Is alcohol a stimulant or depressant?
In scientific terms, alcohol refers to a class of hydroxyl groups. However, in widespread usage, the term alcohol (ethanol or ethyl alcohol) refers to the element in beer, wine, and spirits that produces intoxication.
Regular drinking of alcohol can lead to increased tolerance which may result in showing fewer signs of intoxication. Scientifically alcohol is classified as a depressant, but it also has some initial stimulant effects.
Depressants are types of drugs that can make a person feel more relaxed and less anxious. They affect the central nervous system, slow down your heart rate, blood pressure, and mental clarity, and affect your control and coordination.
Stimulants, on the other hand, have quite the opposite effect than depressants. They can make a person feel more energetic and alert. They increase your blood rate and heart pressure. One thing common between depressants and stimulants is that they can have harmful effects on your body when done in excess.
What is the main difference between stimulants and depressants?
Stimulants are types of drugs that speed up the body. It can raise your body’s temperature, blood, heart, and breathing rates. They can suppress your appetite and need for sleep while increasing alertness, energy, physical activity, and playfulness.
Stimulants can be mild drugs such as caffeine or nicotine and even more potent street drugs such as cocaine. They are used widely both as prescription and recreational drugs.
A healthcare professional may prescribe stimulants as a treatment for narcolepsy, ADHD, or even clinical depression. Prescription stimulants can raise brain dopamine in a quick and highly amplified manner when taken in doses and routes other than those prescribed, interrupting regular communication between brain cells and creating euphoria and, as a result, raising the risk of addiction.
When you ingest a depressant, you feel more calm and relaxed or even wholly sedated. Unlike the name, depressants don’t make you depressed. The word “depressants” points out the effect it has on the central nervous system. The drug’s ability to slow down the heart rate and respiratory system can produce intense euphoria, especially if done in excess.
When addicted to depressants, users want just to relax and sit around, and they may start to lose interest in most things, including their hobbies, friends and family, and even hygiene. They begin to develop symptoms very similar to depression.
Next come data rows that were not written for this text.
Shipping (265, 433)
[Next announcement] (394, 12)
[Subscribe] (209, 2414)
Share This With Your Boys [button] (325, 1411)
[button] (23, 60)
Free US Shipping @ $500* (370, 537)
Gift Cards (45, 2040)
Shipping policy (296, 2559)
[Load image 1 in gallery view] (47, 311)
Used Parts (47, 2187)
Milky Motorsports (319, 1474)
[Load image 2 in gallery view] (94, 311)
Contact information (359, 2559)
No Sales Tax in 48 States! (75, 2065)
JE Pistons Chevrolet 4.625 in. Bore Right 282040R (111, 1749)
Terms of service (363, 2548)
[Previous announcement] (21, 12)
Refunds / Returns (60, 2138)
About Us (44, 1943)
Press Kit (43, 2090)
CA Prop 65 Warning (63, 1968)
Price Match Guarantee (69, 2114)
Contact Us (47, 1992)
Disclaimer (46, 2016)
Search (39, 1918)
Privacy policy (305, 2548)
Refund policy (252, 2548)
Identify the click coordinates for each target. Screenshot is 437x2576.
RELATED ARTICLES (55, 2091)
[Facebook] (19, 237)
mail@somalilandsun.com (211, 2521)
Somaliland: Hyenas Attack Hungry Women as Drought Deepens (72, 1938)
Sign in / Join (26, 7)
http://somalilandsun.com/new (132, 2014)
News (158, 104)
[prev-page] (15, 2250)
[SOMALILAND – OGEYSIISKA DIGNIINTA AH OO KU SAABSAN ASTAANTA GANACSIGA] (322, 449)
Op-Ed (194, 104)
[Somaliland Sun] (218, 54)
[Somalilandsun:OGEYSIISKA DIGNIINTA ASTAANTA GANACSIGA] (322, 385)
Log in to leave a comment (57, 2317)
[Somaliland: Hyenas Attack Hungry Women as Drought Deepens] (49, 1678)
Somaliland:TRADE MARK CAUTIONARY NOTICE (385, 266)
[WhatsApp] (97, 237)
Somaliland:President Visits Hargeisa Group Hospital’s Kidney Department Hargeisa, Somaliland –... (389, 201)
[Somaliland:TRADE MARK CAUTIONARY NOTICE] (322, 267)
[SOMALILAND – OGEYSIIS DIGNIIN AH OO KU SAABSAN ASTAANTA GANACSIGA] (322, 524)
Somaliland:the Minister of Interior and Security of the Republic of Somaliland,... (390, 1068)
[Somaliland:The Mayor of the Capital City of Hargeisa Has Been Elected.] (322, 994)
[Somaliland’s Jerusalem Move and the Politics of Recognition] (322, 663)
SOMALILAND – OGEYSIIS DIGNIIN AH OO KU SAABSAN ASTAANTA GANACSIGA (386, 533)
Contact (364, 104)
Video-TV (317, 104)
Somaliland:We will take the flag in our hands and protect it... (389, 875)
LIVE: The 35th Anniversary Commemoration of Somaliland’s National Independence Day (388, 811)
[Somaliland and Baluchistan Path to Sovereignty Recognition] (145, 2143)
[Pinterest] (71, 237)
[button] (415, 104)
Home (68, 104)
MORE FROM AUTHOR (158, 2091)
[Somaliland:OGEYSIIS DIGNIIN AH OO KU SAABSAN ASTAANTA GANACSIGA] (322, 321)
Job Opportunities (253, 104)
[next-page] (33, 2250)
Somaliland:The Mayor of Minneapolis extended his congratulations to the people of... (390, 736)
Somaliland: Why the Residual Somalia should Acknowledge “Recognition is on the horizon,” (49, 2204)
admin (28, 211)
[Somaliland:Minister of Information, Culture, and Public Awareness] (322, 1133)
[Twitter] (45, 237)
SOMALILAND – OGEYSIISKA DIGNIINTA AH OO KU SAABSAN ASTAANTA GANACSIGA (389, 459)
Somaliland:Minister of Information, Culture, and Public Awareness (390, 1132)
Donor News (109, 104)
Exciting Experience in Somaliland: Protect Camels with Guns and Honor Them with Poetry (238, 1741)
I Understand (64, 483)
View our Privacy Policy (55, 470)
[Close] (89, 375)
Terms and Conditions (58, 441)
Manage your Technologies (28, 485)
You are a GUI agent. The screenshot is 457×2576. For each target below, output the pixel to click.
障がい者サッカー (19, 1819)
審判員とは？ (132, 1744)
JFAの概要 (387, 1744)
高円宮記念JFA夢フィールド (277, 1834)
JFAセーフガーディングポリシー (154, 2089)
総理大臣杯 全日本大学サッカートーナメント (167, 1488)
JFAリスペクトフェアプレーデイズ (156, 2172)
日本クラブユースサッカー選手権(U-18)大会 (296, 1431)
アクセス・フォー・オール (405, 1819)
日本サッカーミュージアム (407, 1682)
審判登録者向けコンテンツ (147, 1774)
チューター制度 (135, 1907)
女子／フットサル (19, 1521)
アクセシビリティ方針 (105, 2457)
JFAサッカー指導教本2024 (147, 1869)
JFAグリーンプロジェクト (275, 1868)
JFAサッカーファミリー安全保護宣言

Stimulant and depressant effects on alcohol
Stimulant effects due to alcohol can be seen when your blood alcohol concentration reaches 0.05mg/l and get replaced with the depressant effects when your blood alcohol concentration reaches 0.08mg/l.
According to a study, initially, alcohol produces stimulant effects when ingested, like increasing your confidence, making you giddy, and giving you a blow-up of energy. Moreover, it can also increase your heart rate and may lead to aggression in some cases. These effects result from your brain releasing dopamine (also called the “happy hormone”) after the initial drink and are temporary.
After the stimulant effects wear off, alcohol starts to slow down your body. The person may feel sleepy, disoriented, and sedated. In higher doses, it can lower dopamine levels and make you feel sad and hopeless. Drinking alcohol fast may lead to more stimulant effects, whereas drinking slowly will lead to sedative-type effects.
The stimulant effects are temporary and get replaced by the depressant effects after a certain level. So even though the effects of soma with alcohol produces stimulant effects in short doses, it is scientifically classified as a depressant. The effects of alcohol vary for everyone as some may feel more of the stimulant’s effects, whereas some may feel the depressant ones. The effects depend on several factors like your age, gender, weight, alcohol tolerance, and the amount of alcohol ingested.